There are many good women still. A man need only find one.

John writes:

I know the post is a bit stale but I also felt compelled to comment. I think there is a great deal of variation in how quickly the sexes “ripen.” Everything today and for some decades is focused on keeping people children. And this is particularly true for young men.

That said, a lot depends on what you mean by maturity. Consider this. When I was 18 while the girls were stressing over what colour lip gloss to wear I was considering…

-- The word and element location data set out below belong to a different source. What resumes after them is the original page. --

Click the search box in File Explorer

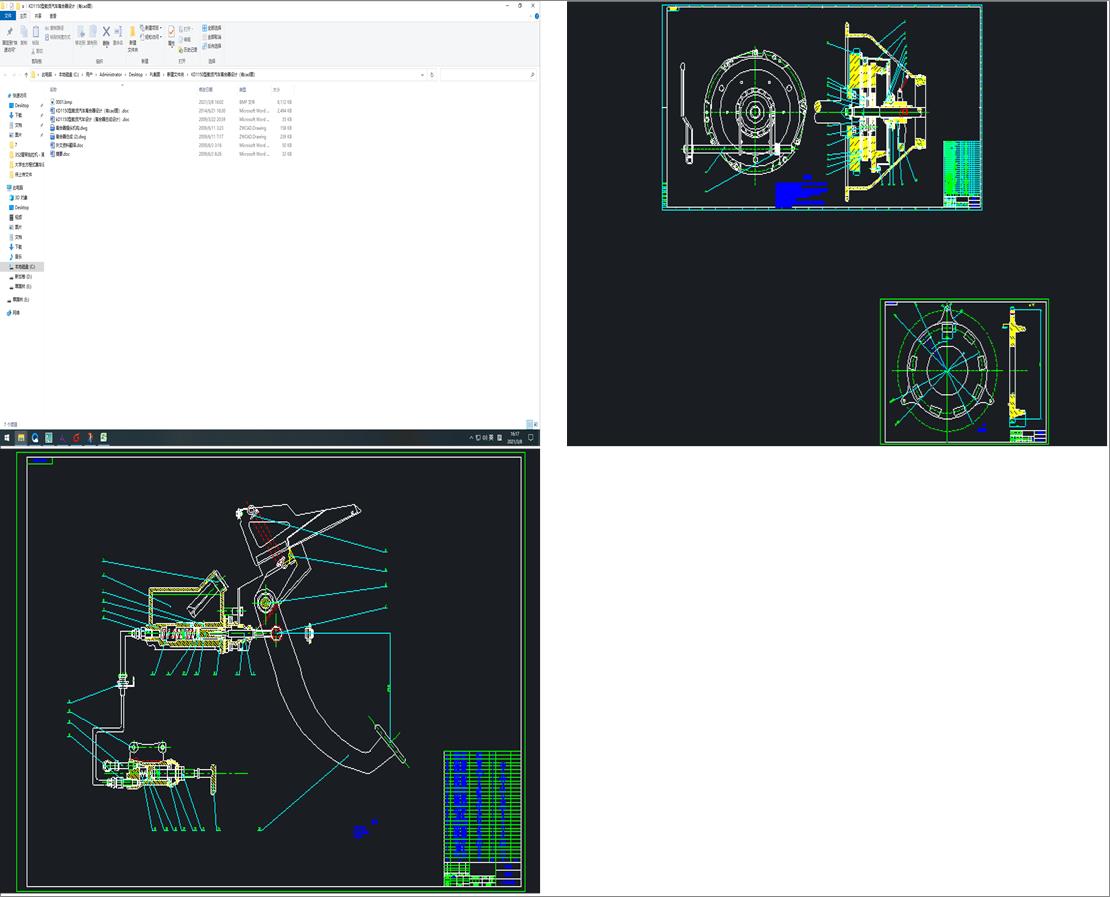486,75
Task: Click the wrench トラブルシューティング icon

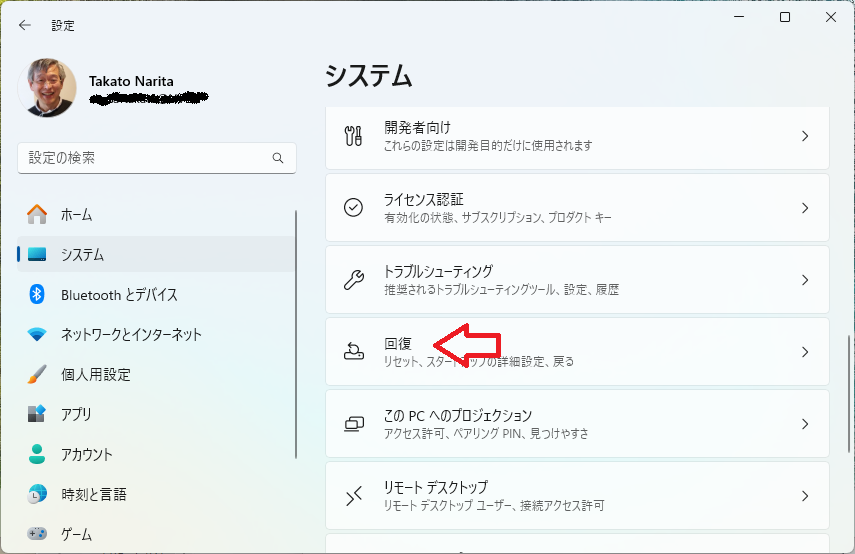Action: click(x=354, y=279)
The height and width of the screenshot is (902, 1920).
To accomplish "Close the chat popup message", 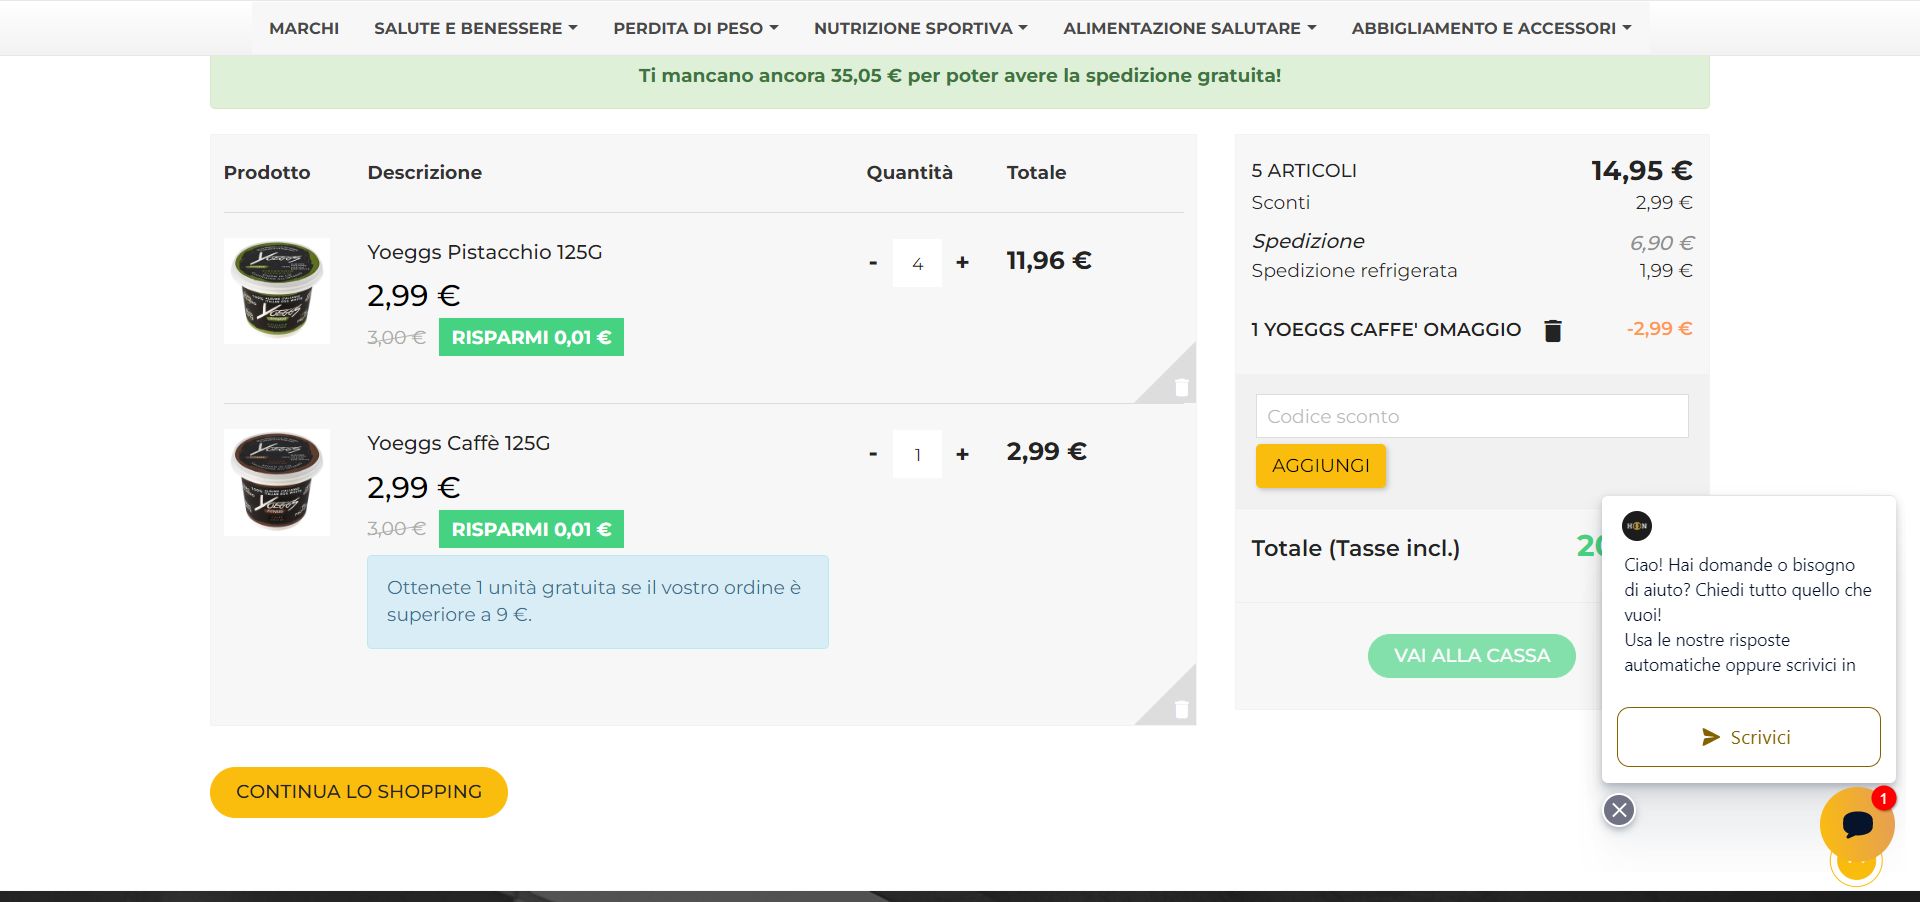I will 1619,810.
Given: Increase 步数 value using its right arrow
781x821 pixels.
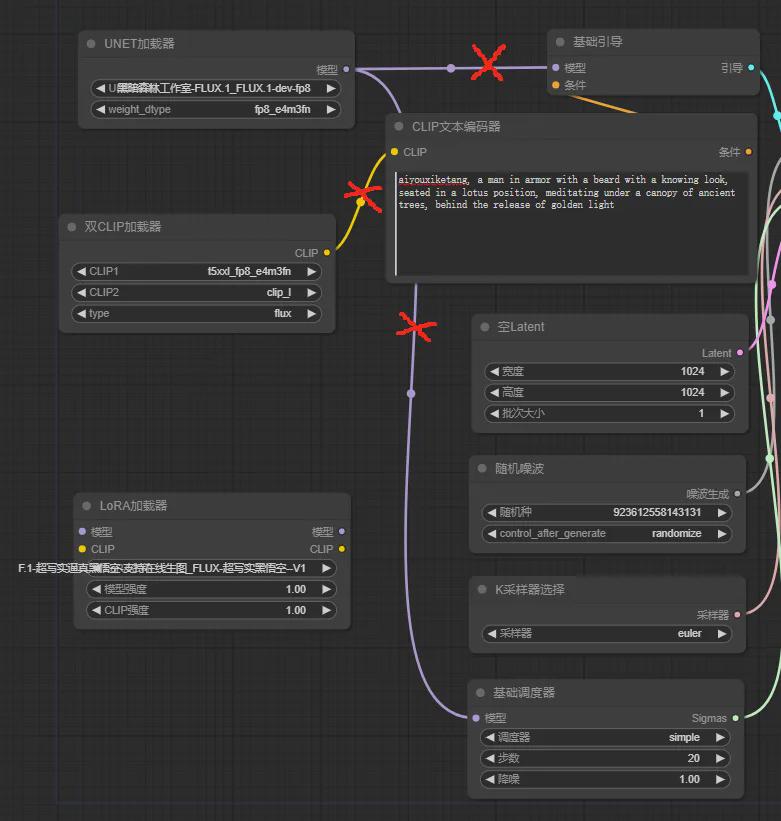Looking at the screenshot, I should pos(724,758).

Under what conditions would I accept the risk of death or dismemberment in the service of my country

Under what conditions would I accept the risk of death or dismemberment in the service of my country.
Studying the projected effects of a thermonuclear detonation over a mid-sized city.
Deciding that in the event of a fire I would be the last one out of the building.
Thinking about what kind of employment I would pursue.
Developing a critique of leftism and feminism. 

I don’t think many of the girls of my acquaintance were troubling their pretty little heads about such matters.

Laura writes:

In a traditional culture, men and women were maturing in late adolescence in different ways and for different functions. Even in that context, they both may exhibit their own type of immaturity. The business of finding a man, attracting him and paying attention to him, while simultaneously preparing for motherhood was once a serious preoccupation for women. But of course even then, there were always silly and vain women who did not prepare at all.

F. Roger Devlin writes:

Laura writes:

“The advice of someone like Roger Devlin, who tells men to abandon these women and not marry them (while still supposedly having sex with them) strikes me as the ultimate abnegation of male authority and the final assault on the welfare of children. But Devlin does not need to give this advice to men. More than 40 percent of the children born in this country have a mother who is not married. Fatherlessness is the epidemic of our time and Devlin supports it by telling men to walk away from the institution of marriage. He does not tell them to refrain from sex; he tells them to refrain from marriage. He is not an advocate of men in offering this advice, or at least not of all men. He is an advocate of the men who are living now and an enemy of the men who will live in the future.” 

I have never advocated fornication. I agree with the Apostle: “It is good not to touch a woman.” But, of course, many young men are not that strong, and I don’t like to sound like a scold.

I have written that I could not in good conscience advise a young man today to get married. This advice considers only the well-being of the individual man himself. Obviously, it is not a solution on the societal level. The only solution on the societal level is the abolition of divorce. But this cannot be the responsibility of any individual man.